I was a registered sales-assistant that was sought after by million-dollar producers, most would say I had a very bright future ahead of me, and then I quit and joined the Navy. I'd had enough.
Even though I loved the business of selling stocks and commodities by phone and serving great clients, in the early 80s the environment was toxic.
While geographically distanced from the antics of the ‘Boom Boom Room’ in Queens, New York, (which became part of the largest sexual harassment case against two of the wire houses in the country) the environment in the Newport Beach, California branch of Shearson Lehman Bros was similarly focused on fast cars, loose women and cocaine, all of which I wanted no part.
Egos as rampant as polyester were constantly expanding. Production numbers, the only measurement of success, were worn like badges supported by chest bumps and celebrated over martinis. The latest bond, high paying-mutual fund, and career-enhancing tax shelters were the tools to unearth dollars from unprepared victims leaving little room for ethics, honesty, and principles.
After a three-year tour on the USS Hunley serving in the United States Navy I returned to California with a husband and baby in tow and re-entered the industry.
I was optimistic and hopeful that things had changed for the better.
My hopes were quickly dashed when in my new position at Prudential Bache I was asked to distort the truth, misrepresent an investment, and minimize transaction risks. My complaints to the managers fell on deaf ears.
Being told I was “too sensitive,” my immediate recourse was to quietly find another position and fast. After three firms and four big producers later I finally landed at Smith Barney working for a highly ethical manager supporting a million-dollar producer both of whom I admire to this day.
It was this positive experience that inspired my own path to becoming a financial advisor.

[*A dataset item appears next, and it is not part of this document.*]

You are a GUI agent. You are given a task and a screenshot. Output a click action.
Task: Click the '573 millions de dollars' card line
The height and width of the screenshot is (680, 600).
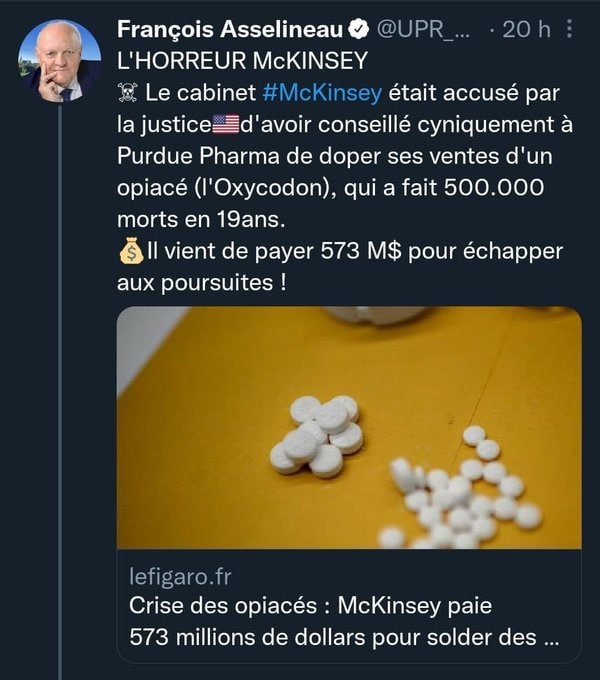click(x=340, y=636)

Today, as a coach to many female advisors, I find that my story is not nearly as unique as I once thought. Weaving their way through an obstacle course of similar ethical challenges, client irregularities, and unhealthy work life pressures, many women in the industry were left with internal scars that would hinder their progress and success.
For many female advisors:
The ethics pendulum once swung to the extreme creating an unhealthy business environment and corrupt behavior in the financial advisor world. In fear of replicating that model, female advisors forced the pendulum to the opposite end, which still left the clients vulnerable and floundering in their search for honest and sound advice. It also found that female advisors lagging behind the progress of their male counterparts reinforced the pecking order in most branches.
Like with everything in life, the financial services industry is evolving and the needle is moving back toward the middle. Women clients, tired of being ignored and spoken down to, are pushing back creating a Femolution Revolution that is gaining tremendous traction and momentum in the world of advisors. Their ever-increasing wealth ownership and business independence makes them a force to be reckoned with.
Female advisors tired of being squeezed into a process and model that does little to leverage their strengths as women are sensing a better path to success, one that resonates with women, appeals to men and is fun and effortless to implement.
With the pressure placed by female clients, female advisors are more encouraged to break from the traditional path, forging a new model for success that is more conducive to their style and nature.
As the female client continues to pressure Wall Street from one side, female advisors are pushing back from the other, slowly infusing a new approach, a new business model and a new way of connecting and engaging clients with authenticity and clarity. This new model for the new paradigm is welcomed by clients and advisors of both genders.
Like most healthy adults, we continuously work to shake ourselves free of the old family scripts and attitudes and beliefs that are no longer healthy and productive in our life today. So, too, must the female advisors heal the scars from days gone by, and look to the future, focusing on a more authentic approach to engaging clients, building trusting relationships, inspiring new options and motivating prospects and clients to do what’s best for their financial future.